# Assignment
Where the string "input" occurs in a line of the entries below, copy that line.
.....
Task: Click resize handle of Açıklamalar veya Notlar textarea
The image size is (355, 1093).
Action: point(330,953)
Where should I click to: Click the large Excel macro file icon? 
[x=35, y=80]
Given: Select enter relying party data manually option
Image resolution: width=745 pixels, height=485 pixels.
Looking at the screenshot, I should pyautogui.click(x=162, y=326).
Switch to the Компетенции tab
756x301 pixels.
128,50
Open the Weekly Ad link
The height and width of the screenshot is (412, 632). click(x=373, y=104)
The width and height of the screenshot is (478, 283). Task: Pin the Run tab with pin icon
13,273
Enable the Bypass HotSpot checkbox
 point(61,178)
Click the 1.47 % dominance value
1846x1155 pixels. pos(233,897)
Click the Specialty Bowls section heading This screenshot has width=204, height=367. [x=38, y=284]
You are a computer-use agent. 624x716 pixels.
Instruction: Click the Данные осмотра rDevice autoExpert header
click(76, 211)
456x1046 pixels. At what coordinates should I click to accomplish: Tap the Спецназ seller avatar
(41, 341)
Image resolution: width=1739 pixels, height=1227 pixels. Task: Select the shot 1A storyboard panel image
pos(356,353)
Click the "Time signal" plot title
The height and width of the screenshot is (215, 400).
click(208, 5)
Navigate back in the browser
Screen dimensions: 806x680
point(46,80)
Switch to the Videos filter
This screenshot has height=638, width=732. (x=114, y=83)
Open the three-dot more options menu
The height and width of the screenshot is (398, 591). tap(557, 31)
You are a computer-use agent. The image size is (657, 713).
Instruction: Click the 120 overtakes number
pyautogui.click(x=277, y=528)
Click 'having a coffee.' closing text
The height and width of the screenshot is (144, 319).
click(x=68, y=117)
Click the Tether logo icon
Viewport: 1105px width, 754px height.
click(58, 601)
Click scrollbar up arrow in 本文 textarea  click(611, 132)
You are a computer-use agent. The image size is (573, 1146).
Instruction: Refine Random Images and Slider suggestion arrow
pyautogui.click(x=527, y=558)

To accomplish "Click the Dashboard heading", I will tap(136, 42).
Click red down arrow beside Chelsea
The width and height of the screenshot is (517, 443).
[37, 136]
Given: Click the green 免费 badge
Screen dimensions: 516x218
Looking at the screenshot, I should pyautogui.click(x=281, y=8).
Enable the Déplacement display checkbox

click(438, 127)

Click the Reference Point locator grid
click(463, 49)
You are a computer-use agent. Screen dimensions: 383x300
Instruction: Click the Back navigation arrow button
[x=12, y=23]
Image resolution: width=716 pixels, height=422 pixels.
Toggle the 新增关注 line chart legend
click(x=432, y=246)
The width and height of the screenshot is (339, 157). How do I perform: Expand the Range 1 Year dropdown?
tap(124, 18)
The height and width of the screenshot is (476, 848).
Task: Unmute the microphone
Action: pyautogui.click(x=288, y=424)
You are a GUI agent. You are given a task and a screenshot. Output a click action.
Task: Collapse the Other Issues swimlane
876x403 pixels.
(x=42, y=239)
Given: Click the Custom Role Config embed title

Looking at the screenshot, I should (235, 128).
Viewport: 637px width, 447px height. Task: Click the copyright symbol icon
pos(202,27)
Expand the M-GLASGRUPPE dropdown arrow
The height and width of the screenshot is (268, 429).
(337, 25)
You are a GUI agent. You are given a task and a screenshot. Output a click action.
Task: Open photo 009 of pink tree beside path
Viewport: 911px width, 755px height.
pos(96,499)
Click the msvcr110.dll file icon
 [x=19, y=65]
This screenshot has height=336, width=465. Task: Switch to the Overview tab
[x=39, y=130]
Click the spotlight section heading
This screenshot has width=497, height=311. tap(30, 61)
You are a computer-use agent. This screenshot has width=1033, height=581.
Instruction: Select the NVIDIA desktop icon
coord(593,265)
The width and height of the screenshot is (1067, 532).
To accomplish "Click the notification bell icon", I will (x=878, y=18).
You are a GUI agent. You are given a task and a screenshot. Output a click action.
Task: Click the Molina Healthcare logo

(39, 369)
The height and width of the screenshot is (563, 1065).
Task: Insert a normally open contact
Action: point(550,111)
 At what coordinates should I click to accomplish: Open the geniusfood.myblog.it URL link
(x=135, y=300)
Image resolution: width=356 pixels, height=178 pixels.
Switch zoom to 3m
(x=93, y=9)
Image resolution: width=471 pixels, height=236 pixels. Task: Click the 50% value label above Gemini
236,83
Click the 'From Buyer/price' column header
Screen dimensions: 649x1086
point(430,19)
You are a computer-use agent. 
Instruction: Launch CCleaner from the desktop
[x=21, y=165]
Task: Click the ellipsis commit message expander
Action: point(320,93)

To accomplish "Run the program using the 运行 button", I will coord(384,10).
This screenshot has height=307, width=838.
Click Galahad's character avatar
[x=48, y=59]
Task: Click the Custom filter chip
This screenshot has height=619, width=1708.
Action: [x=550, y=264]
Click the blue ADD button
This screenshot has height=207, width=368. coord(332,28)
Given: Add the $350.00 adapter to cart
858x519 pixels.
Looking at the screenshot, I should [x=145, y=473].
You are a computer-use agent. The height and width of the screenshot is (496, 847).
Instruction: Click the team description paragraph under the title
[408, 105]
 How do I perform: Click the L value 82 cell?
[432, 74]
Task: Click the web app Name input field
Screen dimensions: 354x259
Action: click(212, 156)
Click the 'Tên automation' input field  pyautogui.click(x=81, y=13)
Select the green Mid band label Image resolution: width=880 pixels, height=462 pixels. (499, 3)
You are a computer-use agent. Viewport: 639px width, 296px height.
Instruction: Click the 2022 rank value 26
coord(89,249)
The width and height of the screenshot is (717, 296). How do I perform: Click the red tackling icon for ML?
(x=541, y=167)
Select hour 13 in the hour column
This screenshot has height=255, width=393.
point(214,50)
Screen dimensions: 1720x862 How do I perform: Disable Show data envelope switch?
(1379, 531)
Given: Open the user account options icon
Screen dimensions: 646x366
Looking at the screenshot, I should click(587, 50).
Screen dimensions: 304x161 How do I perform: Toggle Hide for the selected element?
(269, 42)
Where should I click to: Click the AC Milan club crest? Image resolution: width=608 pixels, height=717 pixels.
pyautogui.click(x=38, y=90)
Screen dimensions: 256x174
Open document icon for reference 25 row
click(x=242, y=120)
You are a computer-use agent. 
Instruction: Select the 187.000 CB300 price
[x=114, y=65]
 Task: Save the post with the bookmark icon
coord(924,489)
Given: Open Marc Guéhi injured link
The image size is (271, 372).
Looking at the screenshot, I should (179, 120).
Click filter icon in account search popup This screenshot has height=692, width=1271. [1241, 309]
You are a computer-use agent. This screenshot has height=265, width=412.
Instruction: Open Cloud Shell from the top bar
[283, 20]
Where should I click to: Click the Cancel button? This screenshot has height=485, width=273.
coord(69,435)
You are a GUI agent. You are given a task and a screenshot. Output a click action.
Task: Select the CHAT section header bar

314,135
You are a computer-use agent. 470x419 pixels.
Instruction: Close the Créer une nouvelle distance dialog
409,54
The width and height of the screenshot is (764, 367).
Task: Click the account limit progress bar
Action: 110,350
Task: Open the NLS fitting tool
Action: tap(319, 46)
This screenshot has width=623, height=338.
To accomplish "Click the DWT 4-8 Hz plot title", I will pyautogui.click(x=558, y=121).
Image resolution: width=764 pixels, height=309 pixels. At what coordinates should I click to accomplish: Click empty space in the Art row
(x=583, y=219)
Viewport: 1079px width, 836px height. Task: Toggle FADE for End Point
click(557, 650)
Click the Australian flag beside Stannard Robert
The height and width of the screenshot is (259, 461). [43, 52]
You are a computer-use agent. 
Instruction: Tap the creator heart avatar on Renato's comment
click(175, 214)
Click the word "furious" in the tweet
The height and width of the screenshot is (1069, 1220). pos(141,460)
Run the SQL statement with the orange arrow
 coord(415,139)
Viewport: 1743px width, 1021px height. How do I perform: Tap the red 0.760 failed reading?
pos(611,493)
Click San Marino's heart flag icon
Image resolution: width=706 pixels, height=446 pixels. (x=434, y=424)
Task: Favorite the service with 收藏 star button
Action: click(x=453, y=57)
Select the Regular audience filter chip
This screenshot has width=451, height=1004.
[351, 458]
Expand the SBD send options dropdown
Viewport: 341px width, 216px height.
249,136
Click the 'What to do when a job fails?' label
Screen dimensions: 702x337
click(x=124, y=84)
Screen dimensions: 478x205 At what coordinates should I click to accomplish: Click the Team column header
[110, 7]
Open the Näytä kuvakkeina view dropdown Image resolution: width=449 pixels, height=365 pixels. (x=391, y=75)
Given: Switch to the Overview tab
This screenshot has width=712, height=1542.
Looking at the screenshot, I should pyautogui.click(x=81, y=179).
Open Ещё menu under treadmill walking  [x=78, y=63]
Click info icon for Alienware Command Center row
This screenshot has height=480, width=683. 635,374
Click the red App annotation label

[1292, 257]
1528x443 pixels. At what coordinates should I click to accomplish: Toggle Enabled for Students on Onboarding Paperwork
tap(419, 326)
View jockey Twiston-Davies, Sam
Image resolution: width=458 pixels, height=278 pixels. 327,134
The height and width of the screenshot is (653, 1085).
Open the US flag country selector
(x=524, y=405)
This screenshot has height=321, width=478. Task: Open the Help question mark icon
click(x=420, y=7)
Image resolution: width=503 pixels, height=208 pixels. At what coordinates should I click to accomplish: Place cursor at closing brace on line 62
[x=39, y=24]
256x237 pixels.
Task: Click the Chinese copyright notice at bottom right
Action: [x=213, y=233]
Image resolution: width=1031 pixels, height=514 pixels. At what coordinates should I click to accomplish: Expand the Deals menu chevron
.....
# Your response
Task: Click the web app Name input field
Click the 'Tên automation' input field  pyautogui.click(x=81, y=13)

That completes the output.